Guardians 3 can't match the pure brilliance of the first movie, but it's a whole lot of fun all the same. The comedy is still working, and so is the creature design and overall artistic flair when it comes to Galaxy-building. Rocket's story is genuinely touching, and powers the whole film quite well - there are more future viewings left in this one (in my younger days, I'd have watched this many times already.) There's so much backstory behind all of the characters and the universe they live in now - is this really going to be the last
Guardians movie? From what I've heard, a future one is possible, but it would be centered on different characters - which to me wouldn't be a
Guardians movie really.
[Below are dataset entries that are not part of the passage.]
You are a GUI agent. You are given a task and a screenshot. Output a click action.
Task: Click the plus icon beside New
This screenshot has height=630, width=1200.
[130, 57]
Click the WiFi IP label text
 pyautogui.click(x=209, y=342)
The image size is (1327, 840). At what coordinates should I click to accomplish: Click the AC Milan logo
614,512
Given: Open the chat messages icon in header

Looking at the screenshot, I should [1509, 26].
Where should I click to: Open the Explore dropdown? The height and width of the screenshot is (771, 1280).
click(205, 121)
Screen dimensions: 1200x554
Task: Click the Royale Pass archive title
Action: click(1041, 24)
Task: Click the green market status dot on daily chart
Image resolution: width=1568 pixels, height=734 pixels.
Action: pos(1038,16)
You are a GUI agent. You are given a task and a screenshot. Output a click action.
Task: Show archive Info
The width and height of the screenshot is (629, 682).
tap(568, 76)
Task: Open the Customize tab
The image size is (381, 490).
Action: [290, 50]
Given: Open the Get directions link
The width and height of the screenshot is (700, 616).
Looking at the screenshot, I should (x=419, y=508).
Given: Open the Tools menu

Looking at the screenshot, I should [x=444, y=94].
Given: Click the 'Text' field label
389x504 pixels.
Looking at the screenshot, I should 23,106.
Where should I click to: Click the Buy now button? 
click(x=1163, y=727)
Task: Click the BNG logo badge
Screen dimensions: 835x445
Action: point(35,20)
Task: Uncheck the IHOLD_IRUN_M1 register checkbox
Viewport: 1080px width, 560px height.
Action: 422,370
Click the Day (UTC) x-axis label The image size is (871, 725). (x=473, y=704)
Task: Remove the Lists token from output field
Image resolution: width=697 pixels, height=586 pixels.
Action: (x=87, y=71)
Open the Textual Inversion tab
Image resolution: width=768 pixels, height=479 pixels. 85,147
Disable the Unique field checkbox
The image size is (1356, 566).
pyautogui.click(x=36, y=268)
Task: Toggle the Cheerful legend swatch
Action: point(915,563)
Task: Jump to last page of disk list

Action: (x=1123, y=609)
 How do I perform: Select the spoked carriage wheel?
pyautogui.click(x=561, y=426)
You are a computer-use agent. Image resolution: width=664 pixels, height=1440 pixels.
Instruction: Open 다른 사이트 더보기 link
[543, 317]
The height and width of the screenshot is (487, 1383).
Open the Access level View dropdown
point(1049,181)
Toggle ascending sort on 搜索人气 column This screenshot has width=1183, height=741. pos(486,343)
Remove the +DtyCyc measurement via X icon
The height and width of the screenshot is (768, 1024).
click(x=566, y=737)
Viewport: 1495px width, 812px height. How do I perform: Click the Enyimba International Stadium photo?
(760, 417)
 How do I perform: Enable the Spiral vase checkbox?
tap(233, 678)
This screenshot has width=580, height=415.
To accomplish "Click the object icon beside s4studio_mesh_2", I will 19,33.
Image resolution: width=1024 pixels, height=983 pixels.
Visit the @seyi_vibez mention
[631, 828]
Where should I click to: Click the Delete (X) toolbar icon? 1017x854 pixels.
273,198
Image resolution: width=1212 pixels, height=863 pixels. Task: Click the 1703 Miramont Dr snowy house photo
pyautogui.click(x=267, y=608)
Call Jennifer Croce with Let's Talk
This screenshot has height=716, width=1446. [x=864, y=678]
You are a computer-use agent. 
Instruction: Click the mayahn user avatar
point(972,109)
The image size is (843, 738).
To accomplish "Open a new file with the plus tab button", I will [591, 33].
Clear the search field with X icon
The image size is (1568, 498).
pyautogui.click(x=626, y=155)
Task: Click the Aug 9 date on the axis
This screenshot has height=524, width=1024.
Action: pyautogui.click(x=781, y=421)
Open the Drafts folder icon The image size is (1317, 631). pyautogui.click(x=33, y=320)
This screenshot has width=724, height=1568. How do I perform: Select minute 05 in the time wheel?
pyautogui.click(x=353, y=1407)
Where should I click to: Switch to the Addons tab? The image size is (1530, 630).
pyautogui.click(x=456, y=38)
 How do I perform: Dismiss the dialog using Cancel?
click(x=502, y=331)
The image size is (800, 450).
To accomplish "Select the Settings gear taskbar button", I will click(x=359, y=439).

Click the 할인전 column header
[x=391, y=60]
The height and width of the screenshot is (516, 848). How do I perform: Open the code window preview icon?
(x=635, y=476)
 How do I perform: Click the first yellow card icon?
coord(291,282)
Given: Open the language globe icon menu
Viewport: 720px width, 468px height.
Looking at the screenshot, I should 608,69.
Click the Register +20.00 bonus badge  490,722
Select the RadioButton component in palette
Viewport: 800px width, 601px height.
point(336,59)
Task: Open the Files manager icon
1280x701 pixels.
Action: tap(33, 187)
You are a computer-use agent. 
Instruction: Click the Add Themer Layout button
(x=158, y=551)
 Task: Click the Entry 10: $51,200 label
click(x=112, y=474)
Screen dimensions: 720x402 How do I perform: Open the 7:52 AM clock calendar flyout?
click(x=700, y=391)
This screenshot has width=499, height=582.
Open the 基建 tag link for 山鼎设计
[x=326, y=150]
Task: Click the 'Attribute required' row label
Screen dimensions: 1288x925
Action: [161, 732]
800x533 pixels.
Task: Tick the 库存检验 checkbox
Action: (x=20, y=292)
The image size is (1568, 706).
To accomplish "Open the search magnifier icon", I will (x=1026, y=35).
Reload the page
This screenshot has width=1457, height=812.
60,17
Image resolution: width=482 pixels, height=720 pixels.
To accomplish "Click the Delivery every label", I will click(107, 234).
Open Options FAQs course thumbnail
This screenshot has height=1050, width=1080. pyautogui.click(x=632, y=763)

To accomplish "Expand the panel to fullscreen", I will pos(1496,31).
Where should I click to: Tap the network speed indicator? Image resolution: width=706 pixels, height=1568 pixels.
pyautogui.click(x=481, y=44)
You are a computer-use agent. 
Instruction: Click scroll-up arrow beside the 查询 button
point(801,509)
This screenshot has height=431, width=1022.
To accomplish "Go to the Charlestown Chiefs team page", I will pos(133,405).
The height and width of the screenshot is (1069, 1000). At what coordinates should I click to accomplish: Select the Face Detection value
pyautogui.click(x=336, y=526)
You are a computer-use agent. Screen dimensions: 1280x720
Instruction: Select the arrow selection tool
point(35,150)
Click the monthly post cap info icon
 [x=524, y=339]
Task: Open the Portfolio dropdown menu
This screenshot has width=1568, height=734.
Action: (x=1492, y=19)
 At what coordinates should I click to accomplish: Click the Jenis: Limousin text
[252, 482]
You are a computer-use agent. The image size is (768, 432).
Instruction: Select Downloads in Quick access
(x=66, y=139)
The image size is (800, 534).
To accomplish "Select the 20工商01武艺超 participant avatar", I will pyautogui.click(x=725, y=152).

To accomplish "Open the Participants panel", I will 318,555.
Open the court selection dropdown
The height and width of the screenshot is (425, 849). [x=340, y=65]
I come to see Star-Lord, Gamora, Drax, Nebula, Mantis and Rocket. This was a good time, and very easy to lose yourself in - I've upped my rating from last time because not only had it lost nothing with a second go-around, I think I enjoyed myself even more than the first time.
8/10
By IMPAwards, Fair use, https://en.wikipedia.org/w/index.php?curid=33246497
Extremely loud and Incredibly Close - (2011)
My biggest problem with
Extremely Loud and Incredibly Close is that pretty soon into it I'm turned off main character Oscar (Thomas Horn) and his father Thomas Schell (Tom Hanks). I mean, I really don't like them very much. Thomas is one of those eccentric parents who invents his own brand of parenting to counteract what seem like autistic traits in his son (interestingly, the doctors never end up giving the kid a diagnosis of autism.) Does this include putting him in danger? I thought it did. The son, Oscar, is himself an extremely annoying kid - rude, brash, dishonest, pushy, demanding, insensitive and sometimes even cruel. The kindly old man played by Max von Sydow actually has to flee the area to get away from him. I know, I know - this movie's saying to me "Yeah - but
autism!" I don't know. Stephen Daldry and screenwriter Eric Roth (who adapted Jonathan Safran Foer's novel) don't do a good job of getting us to side with these characters. They're tugging away at our heart strings, but with painful fish-hooks. They're trying to calculate "cute" and "mournful" but getting "exasperating" and "galling" instead. One of the worst Best Picture Oscar nominees I've ever seen.